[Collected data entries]
--
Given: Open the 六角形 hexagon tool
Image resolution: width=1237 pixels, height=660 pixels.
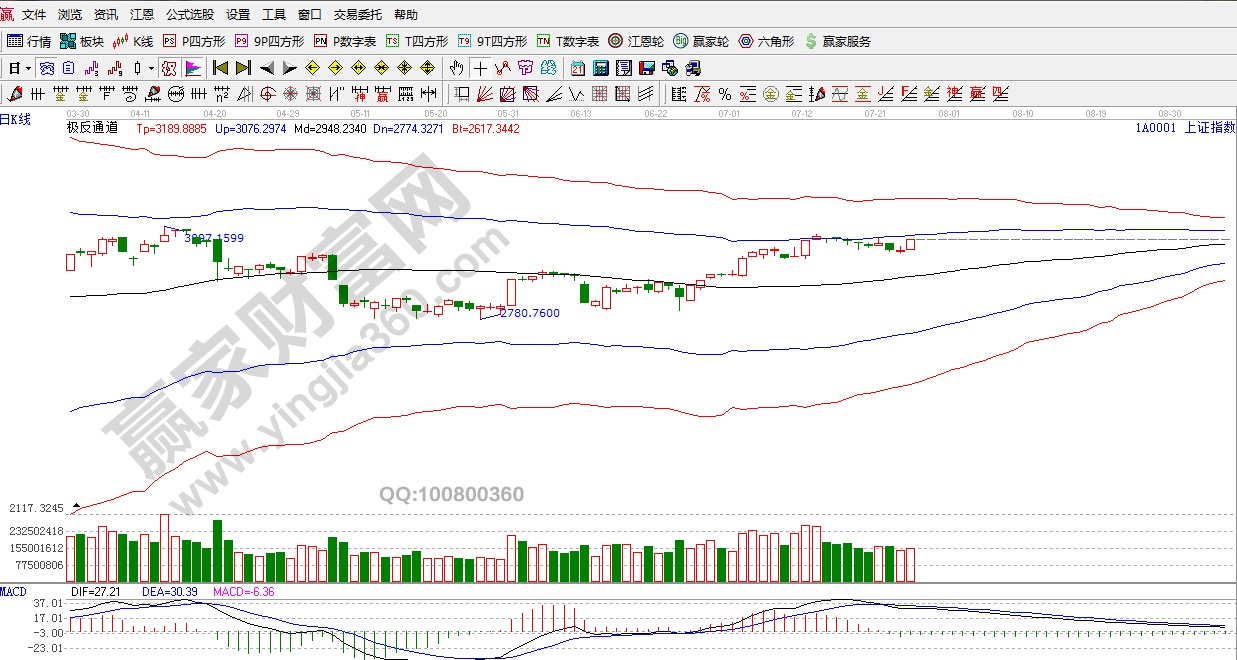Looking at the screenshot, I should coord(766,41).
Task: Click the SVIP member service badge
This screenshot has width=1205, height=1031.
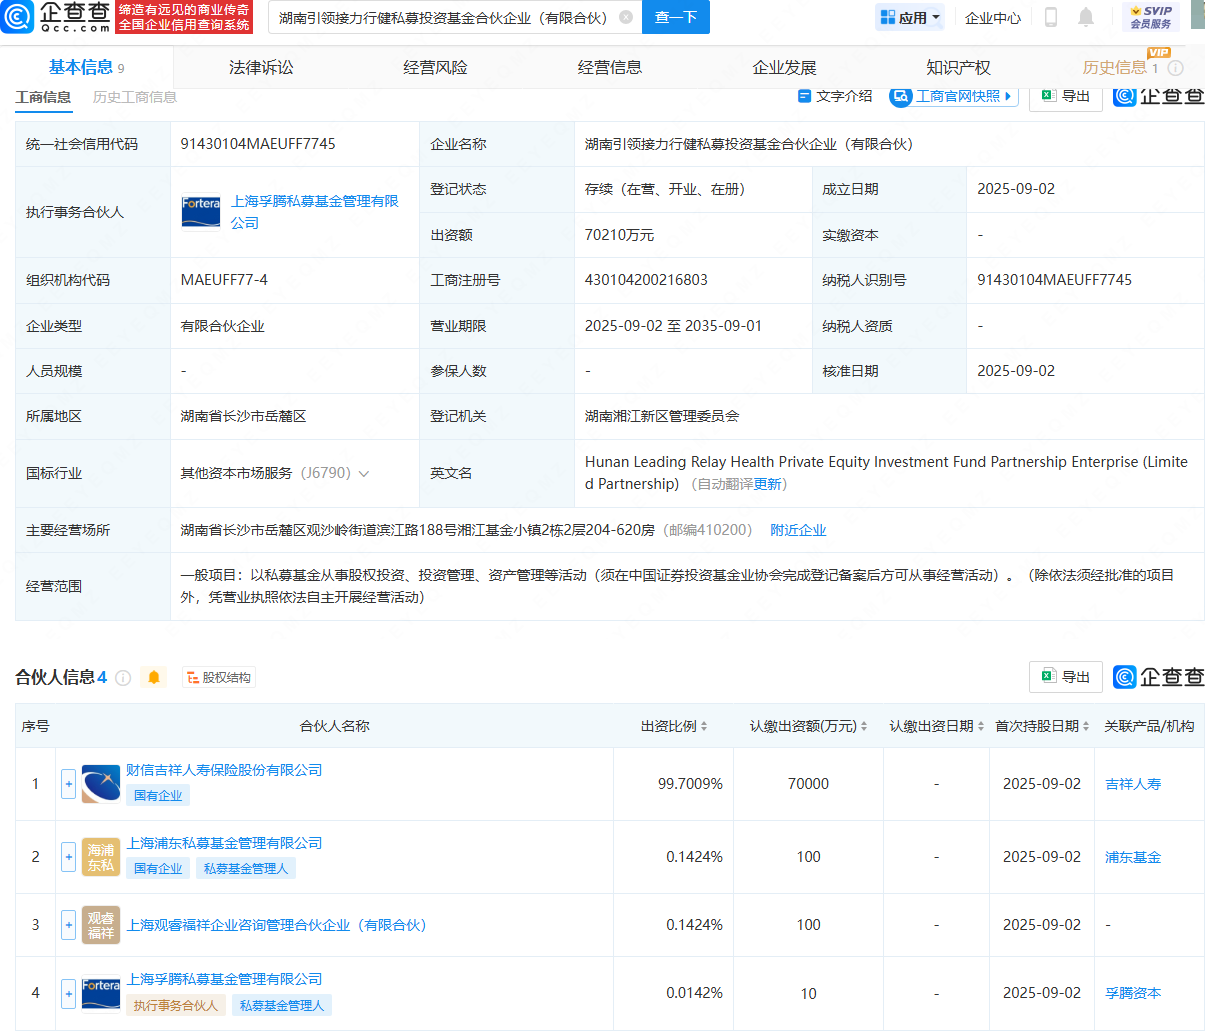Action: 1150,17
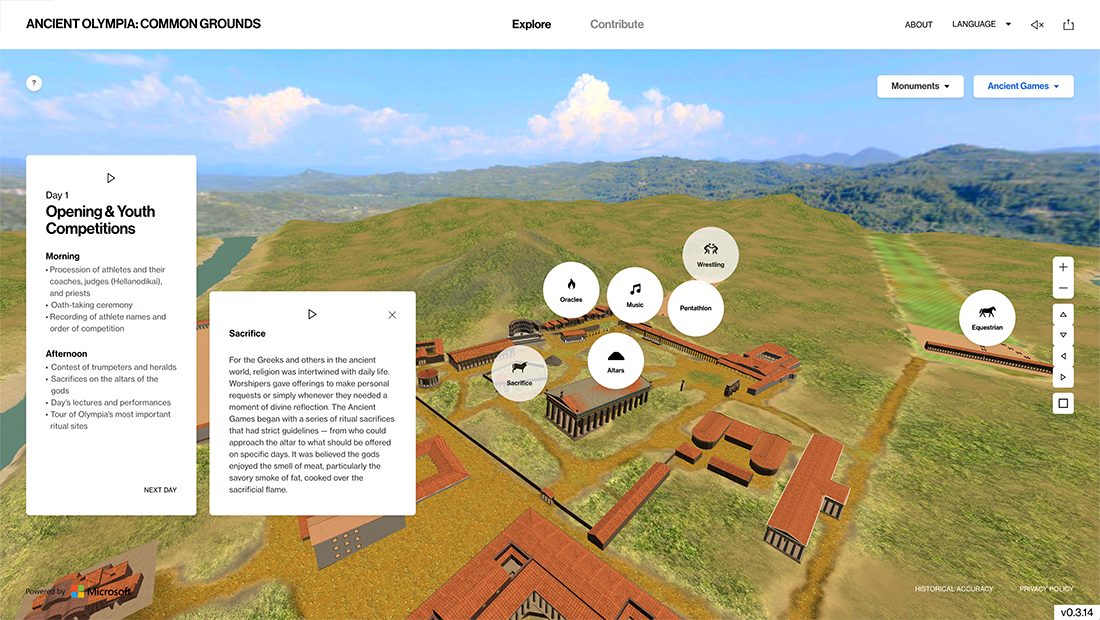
--
== WHAT NEEDS TO BE DONE ==
With all pictures excluded, output exactly the lines from the one containing "Image resolution: width=1237" through the final line of the entries, inclusive.

== COMPLETED EXERCISE ==
Image resolution: width=1237 pixels, height=660 pixels.
Looking at the screenshot, I should coord(766,41).
Task: Click the SVIP member service badge
This screenshot has width=1205, height=1031.
Action: 1150,17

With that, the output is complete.